When it is time to spread your wings – 7 tips for closing your mentoring relationship

As the saying goes…

‘All good things must come to an end’

The closure phase of a mentoring relationship needs just as much attention and careful planning as the beginning of the mentoring relationship. The closure phase is an opportunity for both parties to reflect on progress, accomplishments, and lessons learned, regardless of whether you have experienced a positive mentoring experience or not. Above all, a good closure offers the opportunity for both participants to prepare for the next phase of professional growth, goal accomplishment and for some, the next phase of career.

If you are participating in a formal mentoring program you will likely have a program end eate. If you find yourself in an informal mentoring relationship, you might find that the mentoring relationship may come to a natural close over time depending on your goals and focus areas. Regardless of what type of mentoring relationship you are in, closing the mentoring relationship when the time has come is not only courteous but good practice.cide

1. Be proactive rather than reactive

It is important that both parties know that the arrangement is coming to a close, so as a courtesy and to wrap things up neatly, allow yourself at least four weeks to plan and work towards the end of the mentoring relationship.  Consider the date, time, format, and duration and provide early notification to your mentoring partner.

2. Become clear about what your expectations are at the end of the mentoring relationship

It is important as you work towards your last meeting with your mentoring partner, you are clear about whether you are willing or want to maintain a professional relationship, or perhaps you will both decide to move on. It is a fantastic result to keep a mentoring relationship working in the long-term if the arrangement is working for you both. But don’t be afraid to step away if the relationship is not serving you any longer, or you simply have other priorities or areas of focus to devote your time. Regardless, state your intentions clearly to your mentoring partner.

The dynamics of your mentoring relationship will dictate and decide your path. Sometimes you both may sense if you would like to continue or not based on how the mentoring relationship has played out over your time together. Above all, make sure that you complete a closure or continue the process to provide each other clarity on next steps.

3. Reflect on your accomplishments

Reflect on your original goals set in the early stages of the relationship, review how far you have come, and identify which goals or action items are outstanding. Perhaps you might light to go a little deeper into your accomplishments during your mentoring relationship.  Learning from experience is great, but when coupled with intentional reflection you can uncover and articulate the key lessons learned during your time together. Consider the following questions:

  • How far have you come since the commencement of the mentoring relationship?
  • What worked well in the mentoring relationship? What didn’t work so well?
  • What did you find most challenging about your mentoring relationship?
  • Did you achieve your goals and objectives?
  • What accomplishments or gains did you make?
  • How can you celebrate your success?

4. Provide feedback to one another

Think about the feedback you can provide to your mentoring partner about the program and how you felt the program and relationship have tracked.

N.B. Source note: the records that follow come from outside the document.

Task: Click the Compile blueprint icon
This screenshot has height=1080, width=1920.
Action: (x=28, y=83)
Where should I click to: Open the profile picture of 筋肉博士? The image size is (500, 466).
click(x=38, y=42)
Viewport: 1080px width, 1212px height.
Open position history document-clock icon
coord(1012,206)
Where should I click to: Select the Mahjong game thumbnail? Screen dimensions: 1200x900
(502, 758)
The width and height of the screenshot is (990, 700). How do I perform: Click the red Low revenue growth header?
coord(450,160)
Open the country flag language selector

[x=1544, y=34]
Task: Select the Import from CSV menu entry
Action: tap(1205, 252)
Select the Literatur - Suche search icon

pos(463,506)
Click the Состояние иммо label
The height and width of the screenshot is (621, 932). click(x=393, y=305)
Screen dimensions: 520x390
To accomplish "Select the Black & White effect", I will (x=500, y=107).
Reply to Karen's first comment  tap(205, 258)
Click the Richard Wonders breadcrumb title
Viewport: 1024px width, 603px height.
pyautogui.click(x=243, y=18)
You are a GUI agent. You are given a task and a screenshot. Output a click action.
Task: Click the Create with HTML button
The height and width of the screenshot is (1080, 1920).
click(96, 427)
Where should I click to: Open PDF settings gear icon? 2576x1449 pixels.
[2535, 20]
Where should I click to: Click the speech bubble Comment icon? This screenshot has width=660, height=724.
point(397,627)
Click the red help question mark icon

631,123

  • What was it like working with one another?
  • How well did you both communicate?
  • What would you do differently as a result of your mentoring relationship?
  • What worked well? What didn’t work so well?

5. Share your learning

A mentoring relationship is not just about accomplishing your goals, it is also a time of development, growth, and change through learning. Consider the following questions:

  • What are your significant learnings because of the mentoring relationship?
  • Did you experience any unanticipated learning, challenges or surprises during your mentoring experience?
  • Did you experience any disappointments? What did you learn from this?
  • Based on what you have learned, what will you now do differently in the future?

6. Share your goals and next steps

A nice way to wrap things up is to share new goals and objectives with your mentoring partner. Make sure you compare and contrast these goals to the goals you set at the beginning of the mentoring relationship. This will provide you with the chance to realise how much you have learned, how you have developed, grown or changed. It is also nice to provide each other with a view into the next phase of your career or personal life.

7. Pay it forward

For mentees, you may find the guidance and advice that you gain from your mentor is invaluable. You might be feeling overwhelmed with gratitude and be feeling you couldn’t possibly repay them in many lifetimes! I have been there before – trust me.

What I have learned from my mentors is that the best way to show your gratitude is to ‘pay it forward’. Consider becoming a mentor yourself and share your knowledge, insight, and know-how with another aspiring ‘you’!

For mentors, keep mentoring! Try to bring your peers into the art of mentoring if they are not doing so already. Discuss the benefits of mentoring including:

  • Being recognised as an industry leader and subject matter expert
  • Development of mentoring and coaching skills including leadership, providing feedback, communication and interpersonal skills
  • Develop insight into emerging issues and trends across the industry and within specific contexts
  • Derive personal and professional satisfaction by serving altruistically and supporting the development of others.